I'm sort of confused by
f: x |-> and just want to make sure I'm applying it correctly and am wondering if I can use the identity matrix instead of the unit vectors?

2. Jan 2, 2012

### Staff: Mentor

Sure, but I think it adds needless complexity.
This looks OK. Your notation is saying that v maps a number x to a vector-valued function.
I don't see anything wrong with this, but it seems like overkill.

3. Jan 2, 2012

### GreenPrint

Can I write
v = 4i + 3j -2k
as v =
[ 4 |
| 3 |
| -2 ]
or this way
v = [ 4 3 -2]?

I believe this writing it like this would take less time. All you need is three numbers and two brackets [ ]. Writing it like this 4i + 3j -2k requires you write three numbers, three unit vectors, and any plus signs that might be needed. I'm just not sure that
v = [ 4 3 -2] = 4i + 3j -2k is true or maybe if it was a 3x1 matrix instead of a 1x3 this be true?

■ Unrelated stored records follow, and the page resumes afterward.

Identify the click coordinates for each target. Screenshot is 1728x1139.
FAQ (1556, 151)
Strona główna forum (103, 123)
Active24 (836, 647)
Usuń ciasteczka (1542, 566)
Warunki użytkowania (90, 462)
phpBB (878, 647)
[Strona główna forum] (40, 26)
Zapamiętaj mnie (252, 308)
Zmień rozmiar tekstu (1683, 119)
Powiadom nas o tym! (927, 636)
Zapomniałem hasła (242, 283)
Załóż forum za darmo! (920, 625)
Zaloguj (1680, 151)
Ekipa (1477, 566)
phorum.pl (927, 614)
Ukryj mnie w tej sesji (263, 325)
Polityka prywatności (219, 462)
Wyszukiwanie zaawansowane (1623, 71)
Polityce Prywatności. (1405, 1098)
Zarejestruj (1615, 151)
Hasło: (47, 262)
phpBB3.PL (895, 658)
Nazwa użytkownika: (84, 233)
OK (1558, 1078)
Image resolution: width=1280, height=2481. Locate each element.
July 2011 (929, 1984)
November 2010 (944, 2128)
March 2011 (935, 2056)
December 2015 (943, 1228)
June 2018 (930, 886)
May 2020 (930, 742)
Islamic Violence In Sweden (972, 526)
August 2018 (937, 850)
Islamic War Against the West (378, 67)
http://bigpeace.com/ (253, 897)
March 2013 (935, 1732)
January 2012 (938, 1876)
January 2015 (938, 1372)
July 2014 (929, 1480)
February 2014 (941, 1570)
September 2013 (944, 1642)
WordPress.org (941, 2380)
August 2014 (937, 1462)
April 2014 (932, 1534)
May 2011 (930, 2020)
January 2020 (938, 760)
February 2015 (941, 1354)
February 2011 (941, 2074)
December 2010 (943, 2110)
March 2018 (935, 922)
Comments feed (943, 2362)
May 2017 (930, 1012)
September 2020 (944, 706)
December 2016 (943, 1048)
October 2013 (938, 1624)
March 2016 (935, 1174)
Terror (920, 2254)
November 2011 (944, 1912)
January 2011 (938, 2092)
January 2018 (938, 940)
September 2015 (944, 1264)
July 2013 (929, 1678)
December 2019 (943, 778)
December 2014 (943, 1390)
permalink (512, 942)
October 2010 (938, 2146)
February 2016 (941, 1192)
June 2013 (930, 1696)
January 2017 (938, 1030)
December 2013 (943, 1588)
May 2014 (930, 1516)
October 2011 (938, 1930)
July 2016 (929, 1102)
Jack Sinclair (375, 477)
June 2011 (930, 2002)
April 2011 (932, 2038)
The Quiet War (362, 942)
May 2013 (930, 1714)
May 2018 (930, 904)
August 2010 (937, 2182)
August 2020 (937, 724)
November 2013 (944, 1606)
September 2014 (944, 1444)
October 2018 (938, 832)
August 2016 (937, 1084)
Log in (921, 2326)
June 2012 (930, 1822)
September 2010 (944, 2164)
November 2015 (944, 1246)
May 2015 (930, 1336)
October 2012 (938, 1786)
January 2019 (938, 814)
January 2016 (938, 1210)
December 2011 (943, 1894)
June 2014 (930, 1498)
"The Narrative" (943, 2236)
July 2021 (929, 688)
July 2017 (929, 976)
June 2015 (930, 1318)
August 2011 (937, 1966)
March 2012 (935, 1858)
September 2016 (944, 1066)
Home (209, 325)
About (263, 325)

If either of these are I rather would because it's less writing.

4. Jan 3, 2012

### Staff: Mentor

I agree with you about the i, j, k notation taking more effort to write, and usually write vectors in this form: <4, 3, -2>. If they really need to be column vectors, you can add a T superscript (for transpose), like this: <4, 3, -2>T.

5. Jan 3, 2012

### genericusrnme

I hate the i, j, k mainly because my handwriting is terrible and I find i and k to be incredibly hard to write without making everything look messy

nono, it's symbol, domain, codomain, correspondance
$f: \Re \rightarrow \Re ; x \rightarrow x^2+3$
the script R is both the doman and the codomain (R+, the positive reals is technically the codomain(technically the complex numbers is the domain and the codomain))
the x -> x^2 + 3 is the rule of correspondance

if you really wanted to you could but there isn't really much point since you'd end up writing 6 extra zeros

Also you can write $\begin{pmatrix} x \\ y \\ z \end{pmatrix}$ as $\begin{pmatrix} x & y & z\end{pmatrix}^T$ or $\begin{pmatrix} x \\ y \\ z \end{pmatrix}^T$ as $\begin{pmatrix} x & y & z\end{pmatrix}$